Terence McKenna's attempt at a mainstream scholarly monograph, his hypothesis is that our pre-Homo sapien ancestors formed a symbiotic relationship with psilocybin mushrooms in the grasslands of Africa many thousands of years ago. Those who ingested the sacred shroom gained a slight survival advantage due to increased visual and sensory acuity, spatial and abstract reasoning, and other benefits of a threshold dose of psilocybin. Greater doses introduced the first numinous experience, resulting in ecstasy (in the strict sense of the word). Thus we were propelled into what the Indian Vedas (circa 6000-2000 b.c.) refer to as "ancient times", when monthly rituals of mushroom-taking occured (soma) involving ego dissolution, ecstatic dance, sexual orgy, and group mind behavior.

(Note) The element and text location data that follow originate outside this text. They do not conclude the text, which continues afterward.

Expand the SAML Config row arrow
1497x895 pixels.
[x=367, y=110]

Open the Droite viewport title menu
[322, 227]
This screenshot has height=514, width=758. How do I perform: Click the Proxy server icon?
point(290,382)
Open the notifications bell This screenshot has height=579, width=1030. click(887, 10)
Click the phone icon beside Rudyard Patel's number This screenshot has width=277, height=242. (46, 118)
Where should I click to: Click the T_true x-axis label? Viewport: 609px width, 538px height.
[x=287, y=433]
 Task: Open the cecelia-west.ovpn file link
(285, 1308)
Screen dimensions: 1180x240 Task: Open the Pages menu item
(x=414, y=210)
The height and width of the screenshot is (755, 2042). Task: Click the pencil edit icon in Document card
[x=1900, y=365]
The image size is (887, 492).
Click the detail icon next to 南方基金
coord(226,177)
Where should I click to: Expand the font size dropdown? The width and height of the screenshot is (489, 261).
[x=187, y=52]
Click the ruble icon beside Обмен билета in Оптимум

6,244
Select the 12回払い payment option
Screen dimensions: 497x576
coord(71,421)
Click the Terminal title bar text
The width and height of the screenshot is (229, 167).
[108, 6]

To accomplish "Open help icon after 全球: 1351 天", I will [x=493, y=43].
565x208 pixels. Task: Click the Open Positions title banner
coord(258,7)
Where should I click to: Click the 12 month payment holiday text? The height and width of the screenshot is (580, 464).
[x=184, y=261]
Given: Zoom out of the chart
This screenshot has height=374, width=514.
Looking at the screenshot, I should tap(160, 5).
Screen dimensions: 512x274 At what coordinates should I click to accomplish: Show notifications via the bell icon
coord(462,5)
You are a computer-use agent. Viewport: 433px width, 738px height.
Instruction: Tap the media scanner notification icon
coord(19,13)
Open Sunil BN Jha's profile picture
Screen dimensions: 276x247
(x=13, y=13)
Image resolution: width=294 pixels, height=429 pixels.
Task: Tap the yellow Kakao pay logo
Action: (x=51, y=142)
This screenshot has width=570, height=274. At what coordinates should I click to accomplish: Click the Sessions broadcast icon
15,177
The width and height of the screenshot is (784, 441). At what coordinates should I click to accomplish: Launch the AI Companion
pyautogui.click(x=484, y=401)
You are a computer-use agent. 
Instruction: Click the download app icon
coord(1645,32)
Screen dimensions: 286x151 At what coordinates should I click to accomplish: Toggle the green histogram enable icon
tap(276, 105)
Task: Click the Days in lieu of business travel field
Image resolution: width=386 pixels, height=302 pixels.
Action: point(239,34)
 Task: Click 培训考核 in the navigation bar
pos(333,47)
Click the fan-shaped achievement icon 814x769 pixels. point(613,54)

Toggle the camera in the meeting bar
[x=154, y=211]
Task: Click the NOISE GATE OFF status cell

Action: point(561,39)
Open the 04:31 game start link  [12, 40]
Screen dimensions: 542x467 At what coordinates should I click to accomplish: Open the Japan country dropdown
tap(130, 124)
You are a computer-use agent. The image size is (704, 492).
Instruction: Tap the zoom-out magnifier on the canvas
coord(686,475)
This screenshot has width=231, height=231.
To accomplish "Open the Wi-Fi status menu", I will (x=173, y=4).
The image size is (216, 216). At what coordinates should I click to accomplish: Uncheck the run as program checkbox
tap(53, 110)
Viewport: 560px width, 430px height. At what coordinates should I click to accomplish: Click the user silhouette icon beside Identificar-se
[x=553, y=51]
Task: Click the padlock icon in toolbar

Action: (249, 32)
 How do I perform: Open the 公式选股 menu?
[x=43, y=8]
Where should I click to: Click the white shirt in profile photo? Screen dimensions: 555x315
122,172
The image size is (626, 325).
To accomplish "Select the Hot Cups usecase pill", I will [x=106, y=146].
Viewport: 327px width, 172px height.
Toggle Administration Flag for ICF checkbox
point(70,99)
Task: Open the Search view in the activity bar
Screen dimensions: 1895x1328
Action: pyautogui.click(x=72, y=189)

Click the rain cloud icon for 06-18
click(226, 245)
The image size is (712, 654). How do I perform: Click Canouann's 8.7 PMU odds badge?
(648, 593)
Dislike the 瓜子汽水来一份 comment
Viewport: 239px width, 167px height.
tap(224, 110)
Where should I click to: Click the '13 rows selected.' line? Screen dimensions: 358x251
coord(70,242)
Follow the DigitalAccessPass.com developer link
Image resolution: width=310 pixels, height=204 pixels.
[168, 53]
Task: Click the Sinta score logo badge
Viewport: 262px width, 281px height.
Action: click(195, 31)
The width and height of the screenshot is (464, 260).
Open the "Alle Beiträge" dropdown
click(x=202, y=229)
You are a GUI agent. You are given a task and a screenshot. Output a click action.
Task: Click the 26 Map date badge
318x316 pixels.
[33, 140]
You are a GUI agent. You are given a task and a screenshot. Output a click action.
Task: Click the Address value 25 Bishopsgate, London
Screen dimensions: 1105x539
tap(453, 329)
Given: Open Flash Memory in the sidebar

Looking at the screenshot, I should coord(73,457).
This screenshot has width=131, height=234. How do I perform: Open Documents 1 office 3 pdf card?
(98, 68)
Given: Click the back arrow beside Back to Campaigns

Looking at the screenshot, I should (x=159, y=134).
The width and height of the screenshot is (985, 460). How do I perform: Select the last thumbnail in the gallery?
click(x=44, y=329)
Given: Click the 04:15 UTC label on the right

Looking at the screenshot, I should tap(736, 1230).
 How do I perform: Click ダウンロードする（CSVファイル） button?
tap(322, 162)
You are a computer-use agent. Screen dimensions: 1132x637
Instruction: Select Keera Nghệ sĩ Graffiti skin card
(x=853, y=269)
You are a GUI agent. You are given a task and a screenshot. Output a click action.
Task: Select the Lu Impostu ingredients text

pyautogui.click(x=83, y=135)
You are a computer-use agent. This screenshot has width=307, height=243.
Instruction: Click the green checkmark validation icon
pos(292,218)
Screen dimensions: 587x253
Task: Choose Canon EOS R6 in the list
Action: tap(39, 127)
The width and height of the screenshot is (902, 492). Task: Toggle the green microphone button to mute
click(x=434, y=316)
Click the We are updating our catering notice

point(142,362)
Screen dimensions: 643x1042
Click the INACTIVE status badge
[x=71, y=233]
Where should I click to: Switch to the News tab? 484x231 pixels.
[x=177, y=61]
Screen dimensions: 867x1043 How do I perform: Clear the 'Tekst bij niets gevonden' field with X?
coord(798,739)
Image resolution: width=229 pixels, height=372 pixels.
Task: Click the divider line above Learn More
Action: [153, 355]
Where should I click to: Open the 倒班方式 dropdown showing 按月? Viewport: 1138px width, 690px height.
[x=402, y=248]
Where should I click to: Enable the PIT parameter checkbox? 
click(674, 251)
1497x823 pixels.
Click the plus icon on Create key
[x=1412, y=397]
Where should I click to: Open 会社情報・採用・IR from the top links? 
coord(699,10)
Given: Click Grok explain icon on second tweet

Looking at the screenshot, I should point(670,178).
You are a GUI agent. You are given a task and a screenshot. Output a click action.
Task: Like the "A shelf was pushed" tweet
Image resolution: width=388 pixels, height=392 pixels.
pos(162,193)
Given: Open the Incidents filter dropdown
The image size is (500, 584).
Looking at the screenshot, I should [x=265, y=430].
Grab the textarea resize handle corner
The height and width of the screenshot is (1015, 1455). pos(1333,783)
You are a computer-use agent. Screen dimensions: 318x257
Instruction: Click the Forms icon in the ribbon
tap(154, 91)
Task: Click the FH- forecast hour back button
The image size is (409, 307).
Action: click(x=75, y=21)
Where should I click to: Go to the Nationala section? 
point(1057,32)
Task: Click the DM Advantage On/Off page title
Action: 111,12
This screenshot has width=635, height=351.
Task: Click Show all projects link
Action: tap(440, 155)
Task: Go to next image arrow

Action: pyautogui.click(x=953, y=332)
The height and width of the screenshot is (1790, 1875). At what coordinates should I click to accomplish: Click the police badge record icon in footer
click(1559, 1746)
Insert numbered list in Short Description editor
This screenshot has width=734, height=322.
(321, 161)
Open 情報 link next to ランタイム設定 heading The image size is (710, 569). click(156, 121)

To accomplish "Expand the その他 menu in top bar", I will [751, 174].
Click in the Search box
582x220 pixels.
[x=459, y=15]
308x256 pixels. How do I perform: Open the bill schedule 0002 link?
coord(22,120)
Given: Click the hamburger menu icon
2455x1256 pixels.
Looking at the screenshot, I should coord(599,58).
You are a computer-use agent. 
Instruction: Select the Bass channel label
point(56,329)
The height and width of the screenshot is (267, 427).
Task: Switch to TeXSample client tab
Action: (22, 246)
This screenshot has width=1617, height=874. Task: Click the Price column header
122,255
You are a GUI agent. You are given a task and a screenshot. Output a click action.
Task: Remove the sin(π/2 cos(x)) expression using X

The 20th century mind is nostalgic for the paradise that once existed on the mushroom-dotted plains of Africa, where the plant-human symbiosis occurred that pulled us out of the animal body and into the tool-using, culture-making, imagination-exploring creature that we are.

- from Alien Dreamtime

McKenna's book then leads us to the time when climatic changes made entheogenic substances rare. This resulted in a paradigm shift from the feminine, Goddess-worshipping, polytheistic, polygamous, pastoral life maintained by regular mushroom-taking to the patriarchal, ego-centric, monotheistic, monogamous monotonous life maintained by ego-producing drugs like alcohol. Our post-modern exploration of such things as rave dance culture and psychedelic drug culture are in fact a rediscovery of our lost cultural mode. McKenna calls this the Archaic Revival.